Even though the federal government is abandoning public health and health care (and I'll have more to say later today, I hope, about that), and the same racists and religious fanatics who used to holler the loudest about states' rights are doing everything they can to override state policies they don't like now that they are in control of the federal government (viz. affirmative action in state colleges, physician-assisted suicide in Oregon, Terri Schiavo, medical marijuana, gun control . . .) the United States is still just that, and states can make their own policies.
Our old friend Fouad Pervez along with Sharon Silow-Caroll has rounded up interesting state news for the Commonwealth Fund. Check it out, but I'll just highlight Michigan's effort to address health care disparities. (That's the unequal treatment that people get who don't happen to be of the dominant culture and pigmentation.) They're doing a lot of the right things:
- They have a committee to coordinate efforts to reduce disparities across disparate elements of the bureaucracy.
- They provide funding to community based organizations to address health conditions within specific ethnic groups.
- They require Managed Care Organizations to undertake specific initiatives to reduce disparities.
- (Wonk Alert!) They analyze Health Plan Employer Data and Information Set (HEDIS)* data across racial categories.
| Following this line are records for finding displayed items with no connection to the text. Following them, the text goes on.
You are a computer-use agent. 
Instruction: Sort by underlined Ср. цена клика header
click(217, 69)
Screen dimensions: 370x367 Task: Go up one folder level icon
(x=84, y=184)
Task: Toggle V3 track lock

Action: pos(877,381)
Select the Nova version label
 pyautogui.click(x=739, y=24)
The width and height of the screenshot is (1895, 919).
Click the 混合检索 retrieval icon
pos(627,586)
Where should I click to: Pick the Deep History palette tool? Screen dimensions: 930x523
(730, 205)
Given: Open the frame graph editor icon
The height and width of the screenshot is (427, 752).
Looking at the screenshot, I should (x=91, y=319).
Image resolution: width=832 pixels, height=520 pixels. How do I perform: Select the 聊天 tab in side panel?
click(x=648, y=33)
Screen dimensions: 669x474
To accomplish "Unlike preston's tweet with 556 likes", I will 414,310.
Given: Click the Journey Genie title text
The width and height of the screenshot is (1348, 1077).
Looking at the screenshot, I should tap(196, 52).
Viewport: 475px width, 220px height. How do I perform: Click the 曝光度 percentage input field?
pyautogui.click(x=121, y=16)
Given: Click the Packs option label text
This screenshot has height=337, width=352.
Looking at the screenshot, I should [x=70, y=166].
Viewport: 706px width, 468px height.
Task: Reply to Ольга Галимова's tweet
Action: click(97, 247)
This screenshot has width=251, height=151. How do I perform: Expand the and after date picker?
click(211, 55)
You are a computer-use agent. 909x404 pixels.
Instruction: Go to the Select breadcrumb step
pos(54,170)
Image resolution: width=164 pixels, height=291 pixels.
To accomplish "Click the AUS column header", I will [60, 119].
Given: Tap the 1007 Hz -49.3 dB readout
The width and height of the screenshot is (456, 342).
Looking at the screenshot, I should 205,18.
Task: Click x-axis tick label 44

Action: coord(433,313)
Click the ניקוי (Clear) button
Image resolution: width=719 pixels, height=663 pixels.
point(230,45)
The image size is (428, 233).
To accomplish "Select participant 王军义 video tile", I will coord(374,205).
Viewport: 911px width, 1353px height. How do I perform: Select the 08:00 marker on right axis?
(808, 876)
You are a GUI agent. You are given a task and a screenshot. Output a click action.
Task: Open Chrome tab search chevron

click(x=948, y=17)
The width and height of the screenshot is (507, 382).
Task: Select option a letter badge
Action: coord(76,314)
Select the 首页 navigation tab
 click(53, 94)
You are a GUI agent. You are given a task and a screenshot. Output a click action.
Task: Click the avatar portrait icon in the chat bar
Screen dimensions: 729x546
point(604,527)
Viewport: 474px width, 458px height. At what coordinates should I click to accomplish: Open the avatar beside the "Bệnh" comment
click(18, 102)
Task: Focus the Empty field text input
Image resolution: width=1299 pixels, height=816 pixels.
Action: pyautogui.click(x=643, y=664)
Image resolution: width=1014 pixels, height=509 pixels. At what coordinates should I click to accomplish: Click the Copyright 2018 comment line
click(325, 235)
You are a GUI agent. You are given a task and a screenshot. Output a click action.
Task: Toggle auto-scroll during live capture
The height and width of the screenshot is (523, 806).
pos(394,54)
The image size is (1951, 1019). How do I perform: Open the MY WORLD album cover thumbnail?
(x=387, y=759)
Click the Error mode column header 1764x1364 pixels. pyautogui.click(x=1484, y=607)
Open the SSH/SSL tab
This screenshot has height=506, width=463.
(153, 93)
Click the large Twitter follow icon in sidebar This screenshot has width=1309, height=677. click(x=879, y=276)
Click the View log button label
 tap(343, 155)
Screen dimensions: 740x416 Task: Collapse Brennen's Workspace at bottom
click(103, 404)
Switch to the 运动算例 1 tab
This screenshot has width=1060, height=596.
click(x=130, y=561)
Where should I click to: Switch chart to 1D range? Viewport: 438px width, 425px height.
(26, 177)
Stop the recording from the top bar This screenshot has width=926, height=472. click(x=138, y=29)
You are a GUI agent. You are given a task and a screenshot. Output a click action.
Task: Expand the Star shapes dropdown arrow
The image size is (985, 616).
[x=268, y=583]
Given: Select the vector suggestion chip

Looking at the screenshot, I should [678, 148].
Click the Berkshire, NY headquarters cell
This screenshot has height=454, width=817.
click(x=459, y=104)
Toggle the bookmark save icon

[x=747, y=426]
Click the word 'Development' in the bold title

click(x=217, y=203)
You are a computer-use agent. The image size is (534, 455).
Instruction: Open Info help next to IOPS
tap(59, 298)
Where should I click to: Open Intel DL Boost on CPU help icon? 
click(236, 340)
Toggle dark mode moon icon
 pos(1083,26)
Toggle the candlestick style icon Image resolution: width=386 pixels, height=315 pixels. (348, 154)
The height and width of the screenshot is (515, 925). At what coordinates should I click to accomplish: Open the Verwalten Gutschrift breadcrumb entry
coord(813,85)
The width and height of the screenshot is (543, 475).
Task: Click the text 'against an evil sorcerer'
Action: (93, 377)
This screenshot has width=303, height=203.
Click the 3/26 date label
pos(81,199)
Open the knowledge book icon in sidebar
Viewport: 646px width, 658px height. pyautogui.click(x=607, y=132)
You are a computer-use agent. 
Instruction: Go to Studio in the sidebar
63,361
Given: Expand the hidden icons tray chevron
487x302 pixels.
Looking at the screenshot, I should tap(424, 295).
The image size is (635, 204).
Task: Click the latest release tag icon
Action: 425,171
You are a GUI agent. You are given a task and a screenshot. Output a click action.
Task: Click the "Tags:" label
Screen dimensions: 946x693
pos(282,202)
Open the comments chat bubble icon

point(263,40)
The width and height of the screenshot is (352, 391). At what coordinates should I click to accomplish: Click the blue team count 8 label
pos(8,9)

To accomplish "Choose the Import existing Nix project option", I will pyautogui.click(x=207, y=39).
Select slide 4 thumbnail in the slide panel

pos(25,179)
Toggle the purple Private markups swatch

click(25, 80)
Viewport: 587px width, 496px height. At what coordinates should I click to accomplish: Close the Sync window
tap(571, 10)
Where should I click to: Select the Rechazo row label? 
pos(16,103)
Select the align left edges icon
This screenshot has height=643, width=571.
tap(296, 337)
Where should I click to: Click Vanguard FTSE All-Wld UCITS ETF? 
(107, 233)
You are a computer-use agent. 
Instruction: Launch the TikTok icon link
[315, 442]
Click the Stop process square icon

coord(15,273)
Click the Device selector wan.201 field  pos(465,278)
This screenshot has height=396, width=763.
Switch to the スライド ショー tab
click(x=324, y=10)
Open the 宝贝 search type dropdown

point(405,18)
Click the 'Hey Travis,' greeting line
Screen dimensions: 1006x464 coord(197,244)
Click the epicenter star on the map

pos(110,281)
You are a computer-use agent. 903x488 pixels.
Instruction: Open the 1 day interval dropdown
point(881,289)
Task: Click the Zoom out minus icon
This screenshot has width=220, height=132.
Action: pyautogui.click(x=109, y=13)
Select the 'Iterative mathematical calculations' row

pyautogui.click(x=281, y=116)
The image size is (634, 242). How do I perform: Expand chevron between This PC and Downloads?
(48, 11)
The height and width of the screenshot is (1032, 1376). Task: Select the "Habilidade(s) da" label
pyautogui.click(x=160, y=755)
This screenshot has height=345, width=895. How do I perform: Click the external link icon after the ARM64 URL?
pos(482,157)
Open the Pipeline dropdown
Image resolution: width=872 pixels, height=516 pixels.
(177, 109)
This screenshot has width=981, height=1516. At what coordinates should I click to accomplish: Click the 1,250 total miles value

There are problems with data quality -- the state Medicaid director says "a regular and standardized method for collection of data by race and ethnicity does not exist." This is a problem everywhere, and it is complex both conceptually and practically. But it needs to be worked on, hard, because we can't fix problems if we can't identify and measure them, and prove that solutions work (or don't). So
Hail! to the victors valiant
Hail! to the conqu'ring heroes
Hail! Hail! to Michigan
The leaders and best!
Hail! to the victors valiant
Hail! to the conqu'ring heroes
Hail! Hail! to Michigan,
The champions of the West!
*HEDIS is the standard data about processes of care that is used to assess the quality of care provided by hospitals, nursing homes, and health plans, as promulgated by the National Committee for Quality Assurance. It's used for accreditation, quality scores, and by state insurance regulators. Most states don't require that it be collected by race and ethnicity, which really sets us back in trying to fix the discrimination and inequality that still exists in our health care system.